Using multi-locale support in glibc

From: Martijn van Oosterhout <kleptog(at)svana(dot)org>
To: pgsql-hackers(at)postgresql(dot)org
Subject: Using multi-locale support in glibc
Date: 2005-09-01 15:57:41
Message-ID: 20050901155741.GE28062@svana.org
Views: Raw Message | Whole Thread | Download mbox | Resend email
Thread:
Lists: pgsql-hackers

Browsing the glibc stuff for locales I noticed that glibc does actually
allow you to specify the collation order to strcoll and friends. The
feature is however marked with:

Attention: all these functions are *not* standardized in any form.
This is a proof-of-concept implementation.

They do however work fine.

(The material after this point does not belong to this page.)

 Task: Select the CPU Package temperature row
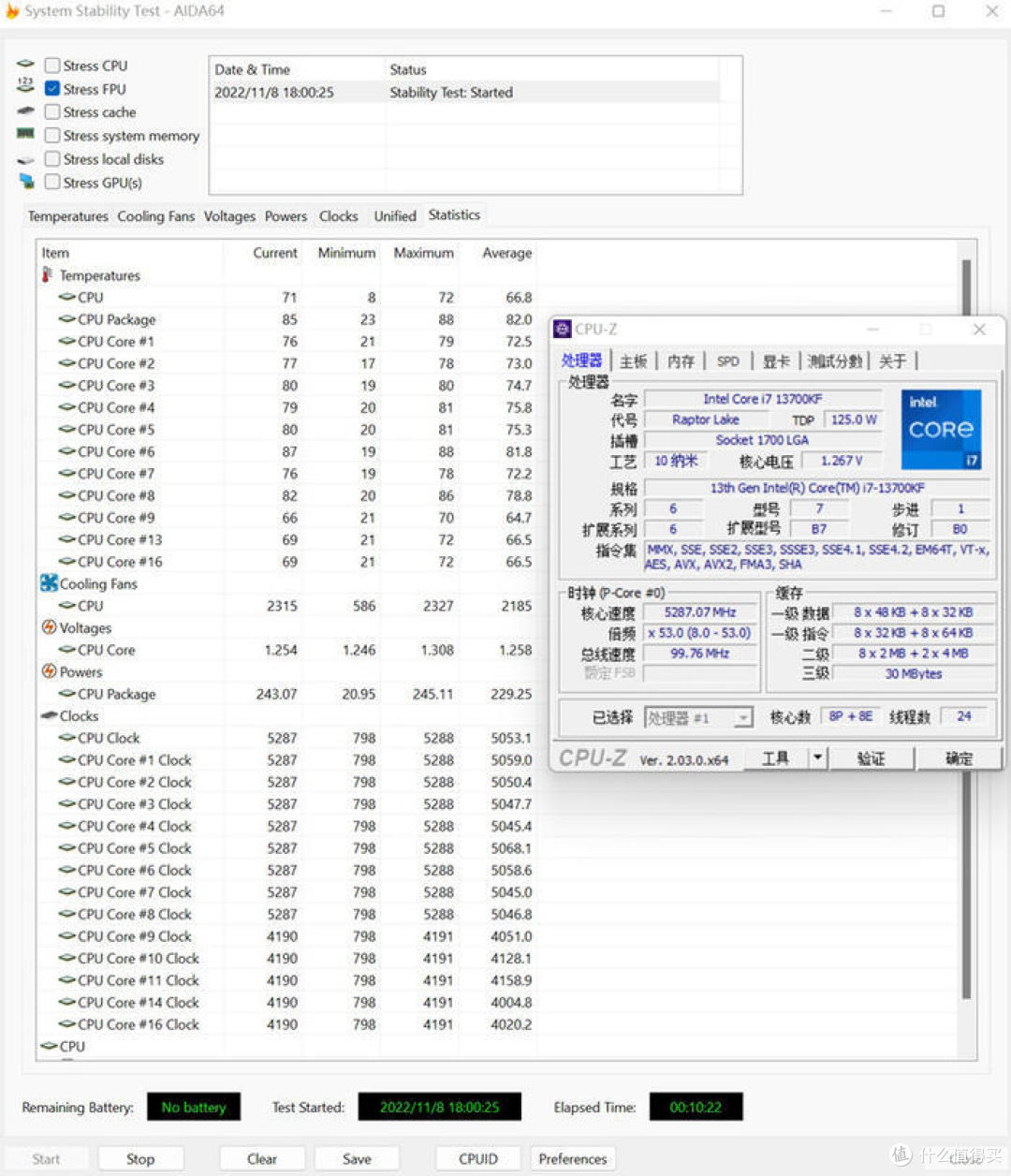pos(117,319)
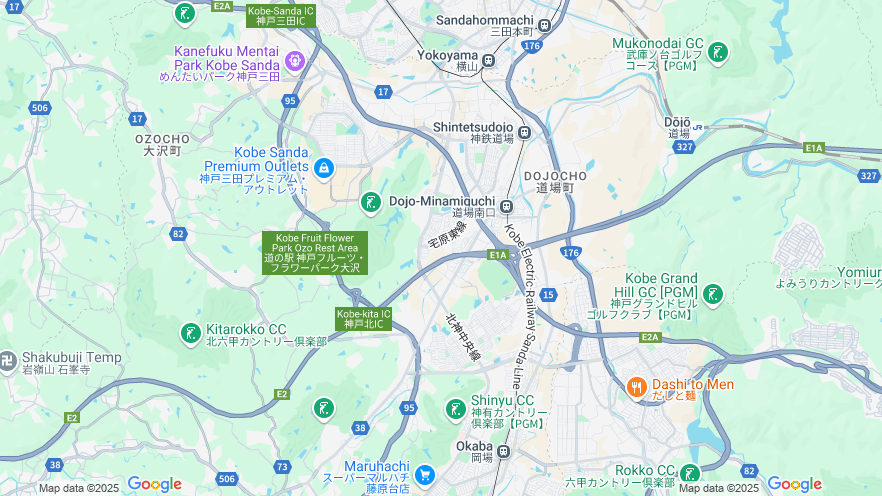882x496 pixels.
Task: Select the Dojo JR station marker
Action: point(698,127)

I used my taggedtypes module to create a
type that binds the collation order to the text strings and the results
can be seen below.

1. Is something supported by glibc usable for us (re portability to
non-glibc platforms)?

2. Should we be trying to use an interface that's specifically marked
as unstable?

3. What's the plan to support multiple collate orders? There was a
message about it last year but I don't see much progress.

4. It makes some things more difficult. For example, my database is
UNICODE and until I specified a UTF8 locale it didn't come out right.
AFAIK the only easy way to determine if something is UTF8 compatable is
to use locale -k charmap. The C interface is hidden. It should be
possible to compile a list of locales and allow only ones matching the
database. Or automatically convert the strings, the conversion
functions exist.

5. Maybe we should evaluate the interface and give feedback to the
glibc developers to see if it can be made more stable.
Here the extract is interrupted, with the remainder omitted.